> _EXERCISE DETAILS_
Rewrite the entries below with every "GUI agent" swapped for "interface agent", and leave all other text unchanged.

Entries from a dataset

╭──

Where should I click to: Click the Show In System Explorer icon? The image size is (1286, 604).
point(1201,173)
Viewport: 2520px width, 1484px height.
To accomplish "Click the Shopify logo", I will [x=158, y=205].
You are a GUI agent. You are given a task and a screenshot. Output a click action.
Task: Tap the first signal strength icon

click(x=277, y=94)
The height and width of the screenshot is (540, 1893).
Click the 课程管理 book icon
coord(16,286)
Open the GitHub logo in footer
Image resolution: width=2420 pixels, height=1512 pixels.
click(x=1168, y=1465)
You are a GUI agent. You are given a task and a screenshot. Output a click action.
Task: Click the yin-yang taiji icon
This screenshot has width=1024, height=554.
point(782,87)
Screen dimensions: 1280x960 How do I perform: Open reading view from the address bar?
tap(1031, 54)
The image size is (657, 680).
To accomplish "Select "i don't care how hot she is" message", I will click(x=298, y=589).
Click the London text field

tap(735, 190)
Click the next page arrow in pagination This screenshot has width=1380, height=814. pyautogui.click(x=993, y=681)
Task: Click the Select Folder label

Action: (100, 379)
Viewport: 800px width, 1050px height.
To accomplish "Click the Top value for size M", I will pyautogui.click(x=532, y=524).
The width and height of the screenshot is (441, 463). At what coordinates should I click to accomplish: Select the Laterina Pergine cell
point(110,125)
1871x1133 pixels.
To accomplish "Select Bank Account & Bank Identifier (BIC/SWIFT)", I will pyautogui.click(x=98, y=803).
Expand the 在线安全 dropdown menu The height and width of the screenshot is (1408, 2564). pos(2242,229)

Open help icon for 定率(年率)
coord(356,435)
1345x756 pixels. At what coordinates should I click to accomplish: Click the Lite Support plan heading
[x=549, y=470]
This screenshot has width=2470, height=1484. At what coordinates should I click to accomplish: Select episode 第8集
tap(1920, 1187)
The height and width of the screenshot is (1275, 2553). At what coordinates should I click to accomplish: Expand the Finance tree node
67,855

╰──

> _OUTPUT BELOW_
Where should I click to: Click the Show In System Explorer icon? The image size is (1286, 604).
point(1201,173)
Viewport: 2520px width, 1484px height.
To accomplish "Click the Shopify logo", I will [x=158, y=205].
You are a interface agent. You are given a task and a screenshot. Output a click action.
Task: Tap the first signal strength icon

click(x=277, y=94)
The height and width of the screenshot is (540, 1893).
Click the 课程管理 book icon
coord(16,286)
Open the GitHub logo in footer
Image resolution: width=2420 pixels, height=1512 pixels.
click(x=1168, y=1465)
You are a interface agent. You are given a task and a screenshot. Output a click action.
Task: Click the yin-yang taiji icon
This screenshot has width=1024, height=554.
point(782,87)
Screen dimensions: 1280x960 How do I perform: Open reading view from the address bar?
tap(1031, 54)
The image size is (657, 680).
To accomplish "Select "i don't care how hot she is" message", I will click(x=298, y=589).
Click the London text field

tap(735, 190)
Click the next page arrow in pagination This screenshot has width=1380, height=814. pyautogui.click(x=993, y=681)
Task: Click the Select Folder label

Action: (100, 379)
Viewport: 800px width, 1050px height.
To accomplish "Click the Top value for size M", I will pyautogui.click(x=532, y=524).
The width and height of the screenshot is (441, 463). At what coordinates should I click to accomplish: Select the Laterina Pergine cell
point(110,125)
1871x1133 pixels.
To accomplish "Select Bank Account & Bank Identifier (BIC/SWIFT)", I will pyautogui.click(x=98, y=803).
Expand the 在线安全 dropdown menu The height and width of the screenshot is (1408, 2564). pos(2242,229)

Open help icon for 定率(年率)
coord(356,435)
1345x756 pixels. At what coordinates should I click to accomplish: Click the Lite Support plan heading
[x=549, y=470]
This screenshot has width=2470, height=1484. At what coordinates should I click to accomplish: Select episode 第8集
tap(1920, 1187)
The height and width of the screenshot is (1275, 2553). At what coordinates should I click to accomplish: Expand the Finance tree node
67,855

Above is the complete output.